Salí a hacer compras. En el camino de vuelta descubrí unas esculturas móviles, que con el viento iban cambiando muy sutilmente, formando figuras que no duraban un instante, en constante avidez de transformación. Cuanto más lento se producía el cambio, más yo caía en la cuenta de lo inaprensible de esas formas, a no ser fotografiándolas. La única manera de inmovilizar el momento era volviéndolo imagen, reproducción; en la realidad, no se podía.
Pensás en parar el avión y salir a respirar aire fresco. Pero algunas cosas sólo se sostienen en el aire por estar en movimiento, y eso es parecido a lo que sucede con el tiempo. A veces lográs que el mundo funcione en cámara lenta, que un segundo se separe del siguiente por un hiato más prolongado, y tenés la ilusión de que si seguís así vas a poder frenarlo.

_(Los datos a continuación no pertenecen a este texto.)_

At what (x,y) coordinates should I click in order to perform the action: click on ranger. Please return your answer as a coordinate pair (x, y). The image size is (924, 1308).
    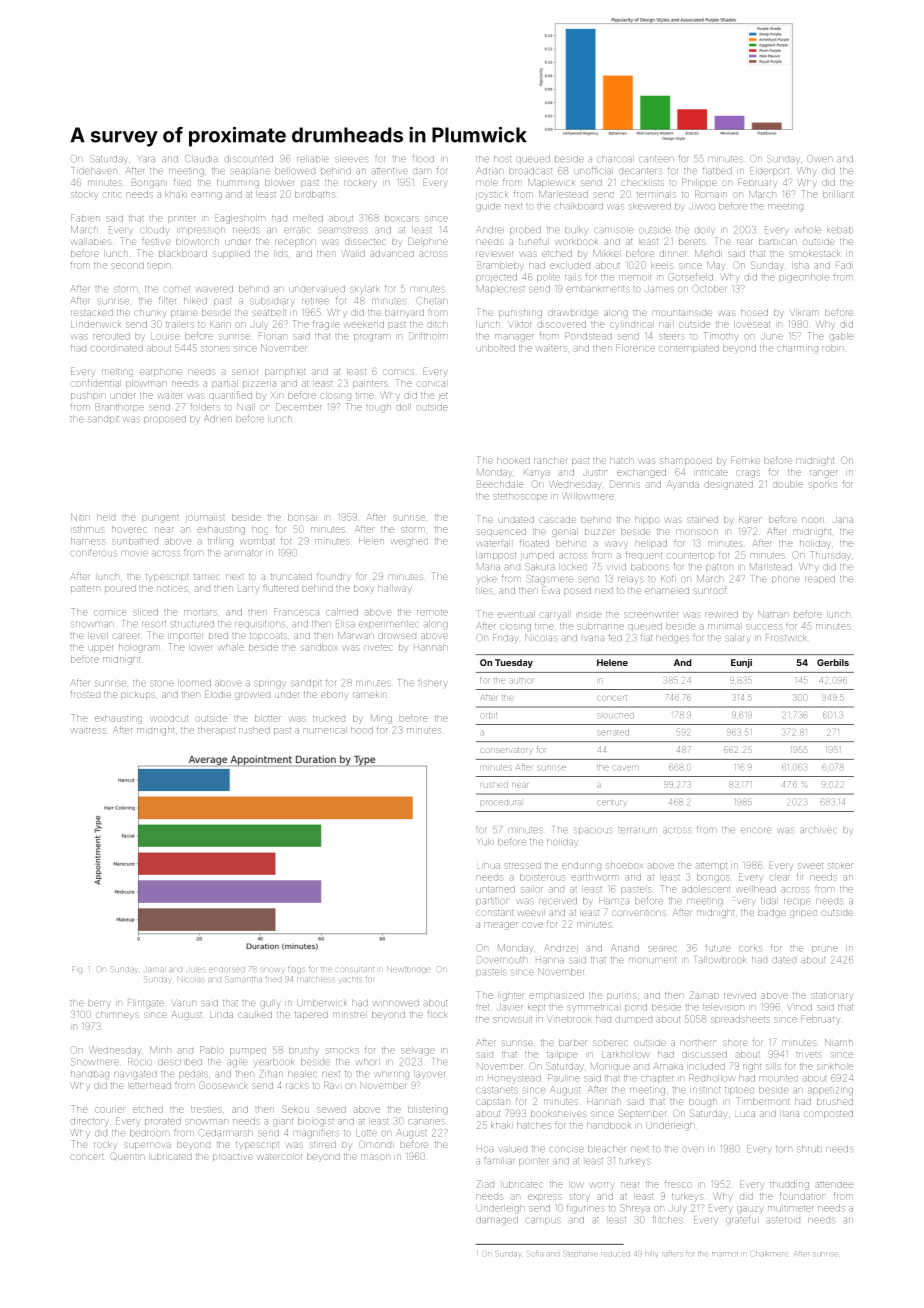
    Looking at the image, I should click on (823, 474).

Tal vez una de nuestras más profundas penas sea el cansancio, que a veces nos acomete en disonancia con este universo que avanza empecinadamente hacia lo incógnito. Nosotros nos cansamos pero el mundo sigue, y no hay oportunidad de bajarse a tomar aire. Habrá que aprender la respiración circular de los tocadores de didgeridoo, o la forma de comer de los atletas de ironman, que se alimentan sin dejar de correr o nadar (o estirar el hiato entre un instante y otro, para poner un pie en la tierra mientras la máquina casi se detiene, aunque más no sea para empujarse fuerte y volver a bordo).